_DIRECTIONS:_ Will you copy out, unchanged, every entry from the very first one through the entry containing "December 2025 (975, 1065)", with both of those included?

####################

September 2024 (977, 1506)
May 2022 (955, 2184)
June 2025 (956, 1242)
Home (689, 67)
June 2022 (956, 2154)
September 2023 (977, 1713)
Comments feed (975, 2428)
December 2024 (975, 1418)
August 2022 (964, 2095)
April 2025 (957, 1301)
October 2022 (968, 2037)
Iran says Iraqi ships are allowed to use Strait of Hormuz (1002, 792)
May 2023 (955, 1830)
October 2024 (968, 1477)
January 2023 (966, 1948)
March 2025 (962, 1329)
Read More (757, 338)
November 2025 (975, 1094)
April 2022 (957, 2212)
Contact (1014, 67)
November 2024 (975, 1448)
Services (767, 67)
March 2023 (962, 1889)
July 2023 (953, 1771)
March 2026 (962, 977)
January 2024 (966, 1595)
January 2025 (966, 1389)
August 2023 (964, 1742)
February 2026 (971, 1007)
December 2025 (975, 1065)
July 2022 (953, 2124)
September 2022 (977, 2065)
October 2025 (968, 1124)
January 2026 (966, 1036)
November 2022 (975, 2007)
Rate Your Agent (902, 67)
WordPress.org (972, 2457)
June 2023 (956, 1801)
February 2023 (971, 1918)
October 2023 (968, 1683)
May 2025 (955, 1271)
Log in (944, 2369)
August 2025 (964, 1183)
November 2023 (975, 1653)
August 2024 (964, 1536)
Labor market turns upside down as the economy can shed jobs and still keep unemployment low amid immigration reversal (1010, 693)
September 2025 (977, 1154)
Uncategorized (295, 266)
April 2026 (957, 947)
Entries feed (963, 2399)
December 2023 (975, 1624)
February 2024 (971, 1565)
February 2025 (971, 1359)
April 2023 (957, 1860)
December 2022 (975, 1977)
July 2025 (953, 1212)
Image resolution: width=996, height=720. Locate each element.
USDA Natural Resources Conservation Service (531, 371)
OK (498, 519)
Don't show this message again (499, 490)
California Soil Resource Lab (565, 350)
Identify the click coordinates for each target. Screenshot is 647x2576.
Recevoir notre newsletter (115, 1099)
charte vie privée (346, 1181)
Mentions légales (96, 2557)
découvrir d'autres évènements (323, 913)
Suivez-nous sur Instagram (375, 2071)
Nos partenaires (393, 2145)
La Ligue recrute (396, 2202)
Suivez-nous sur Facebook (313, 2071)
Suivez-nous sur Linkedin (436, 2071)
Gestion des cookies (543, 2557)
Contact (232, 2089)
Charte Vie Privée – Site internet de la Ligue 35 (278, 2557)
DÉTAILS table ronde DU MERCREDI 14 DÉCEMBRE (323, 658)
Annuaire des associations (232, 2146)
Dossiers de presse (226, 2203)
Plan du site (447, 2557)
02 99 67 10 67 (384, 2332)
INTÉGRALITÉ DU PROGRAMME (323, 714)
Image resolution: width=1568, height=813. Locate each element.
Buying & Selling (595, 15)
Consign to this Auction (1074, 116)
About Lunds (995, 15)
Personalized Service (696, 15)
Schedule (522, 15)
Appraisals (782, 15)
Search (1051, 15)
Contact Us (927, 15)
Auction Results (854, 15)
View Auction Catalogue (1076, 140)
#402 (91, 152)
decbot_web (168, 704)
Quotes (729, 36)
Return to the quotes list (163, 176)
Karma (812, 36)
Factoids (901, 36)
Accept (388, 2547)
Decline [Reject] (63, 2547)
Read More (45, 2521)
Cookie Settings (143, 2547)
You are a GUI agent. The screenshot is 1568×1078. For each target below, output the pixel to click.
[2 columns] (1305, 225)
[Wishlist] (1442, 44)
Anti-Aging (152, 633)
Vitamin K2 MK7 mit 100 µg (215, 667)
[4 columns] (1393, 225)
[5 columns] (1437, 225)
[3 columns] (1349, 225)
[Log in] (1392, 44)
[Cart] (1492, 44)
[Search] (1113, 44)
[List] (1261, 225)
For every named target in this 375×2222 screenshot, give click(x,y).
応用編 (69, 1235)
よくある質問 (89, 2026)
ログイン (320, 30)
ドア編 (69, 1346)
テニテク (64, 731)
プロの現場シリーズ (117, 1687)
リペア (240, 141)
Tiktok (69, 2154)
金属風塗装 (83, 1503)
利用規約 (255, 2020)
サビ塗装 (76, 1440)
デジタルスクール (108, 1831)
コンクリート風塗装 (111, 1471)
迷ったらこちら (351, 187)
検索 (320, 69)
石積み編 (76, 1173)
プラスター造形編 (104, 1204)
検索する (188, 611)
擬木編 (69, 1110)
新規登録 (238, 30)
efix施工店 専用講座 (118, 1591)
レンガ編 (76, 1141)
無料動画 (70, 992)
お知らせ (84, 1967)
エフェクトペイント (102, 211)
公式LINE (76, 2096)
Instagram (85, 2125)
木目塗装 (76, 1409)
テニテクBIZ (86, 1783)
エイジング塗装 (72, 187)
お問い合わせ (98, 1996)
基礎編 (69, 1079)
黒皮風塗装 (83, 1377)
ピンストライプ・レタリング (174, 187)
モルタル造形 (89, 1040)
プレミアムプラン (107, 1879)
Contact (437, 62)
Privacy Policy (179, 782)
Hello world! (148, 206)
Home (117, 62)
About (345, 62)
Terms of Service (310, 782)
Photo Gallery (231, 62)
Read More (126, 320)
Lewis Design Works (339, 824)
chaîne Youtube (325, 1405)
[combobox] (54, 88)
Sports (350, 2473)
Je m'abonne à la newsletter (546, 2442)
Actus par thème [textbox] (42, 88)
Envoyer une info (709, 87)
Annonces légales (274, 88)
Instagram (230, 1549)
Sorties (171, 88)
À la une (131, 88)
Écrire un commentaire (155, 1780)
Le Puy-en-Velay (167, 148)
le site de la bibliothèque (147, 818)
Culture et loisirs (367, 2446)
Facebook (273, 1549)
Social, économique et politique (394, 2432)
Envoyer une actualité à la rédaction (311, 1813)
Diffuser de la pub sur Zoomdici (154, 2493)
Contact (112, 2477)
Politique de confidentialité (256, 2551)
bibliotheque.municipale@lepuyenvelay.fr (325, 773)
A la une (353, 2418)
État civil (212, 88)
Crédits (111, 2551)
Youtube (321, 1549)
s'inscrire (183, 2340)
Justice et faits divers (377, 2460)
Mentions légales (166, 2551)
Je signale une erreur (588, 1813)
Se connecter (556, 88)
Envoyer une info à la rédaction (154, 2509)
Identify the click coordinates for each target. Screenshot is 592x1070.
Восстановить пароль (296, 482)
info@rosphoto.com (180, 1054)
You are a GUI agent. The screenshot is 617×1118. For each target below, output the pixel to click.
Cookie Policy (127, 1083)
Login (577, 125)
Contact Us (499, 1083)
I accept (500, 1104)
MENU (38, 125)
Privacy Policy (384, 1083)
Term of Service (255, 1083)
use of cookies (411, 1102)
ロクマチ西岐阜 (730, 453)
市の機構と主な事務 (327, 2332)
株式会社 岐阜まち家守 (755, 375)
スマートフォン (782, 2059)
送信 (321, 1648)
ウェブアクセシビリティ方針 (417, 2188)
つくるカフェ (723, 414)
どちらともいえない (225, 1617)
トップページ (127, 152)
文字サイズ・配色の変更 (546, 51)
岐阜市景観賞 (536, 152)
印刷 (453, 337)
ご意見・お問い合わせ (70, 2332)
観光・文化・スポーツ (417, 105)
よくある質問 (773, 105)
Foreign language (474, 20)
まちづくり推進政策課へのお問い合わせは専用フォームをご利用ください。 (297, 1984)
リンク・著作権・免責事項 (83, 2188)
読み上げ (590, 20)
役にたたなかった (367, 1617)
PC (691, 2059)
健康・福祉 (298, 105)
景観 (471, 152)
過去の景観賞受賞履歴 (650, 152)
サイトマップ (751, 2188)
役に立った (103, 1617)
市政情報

####################

_RESULT OF THIS TASK:_
September 2024 (977, 1506)
May 2022 (955, 2184)
June 2025 (956, 1242)
Home (689, 67)
June 2022 (956, 2154)
September 2023 (977, 1713)
Comments feed (975, 2428)
December 2024 (975, 1418)
August 2022 (964, 2095)
April 2025 (957, 1301)
October 2022 (968, 2037)
Iran says Iraqi ships are allowed to use Strait of Hormuz (1002, 792)
May 2023 (955, 1830)
October 2024 (968, 1477)
January 2023 (966, 1948)
March 2025 (962, 1329)
Read More (757, 338)
November 2025 (975, 1094)
April 2022 (957, 2212)
Contact (1014, 67)
November 2024 (975, 1448)
Services (767, 67)
March 2023 (962, 1889)
July 2023 (953, 1771)
March 2026 (962, 977)
January 2024 (966, 1595)
January 2025 (966, 1389)
August 2023 (964, 1742)
February 2026 (971, 1007)
December 2025 (975, 1065)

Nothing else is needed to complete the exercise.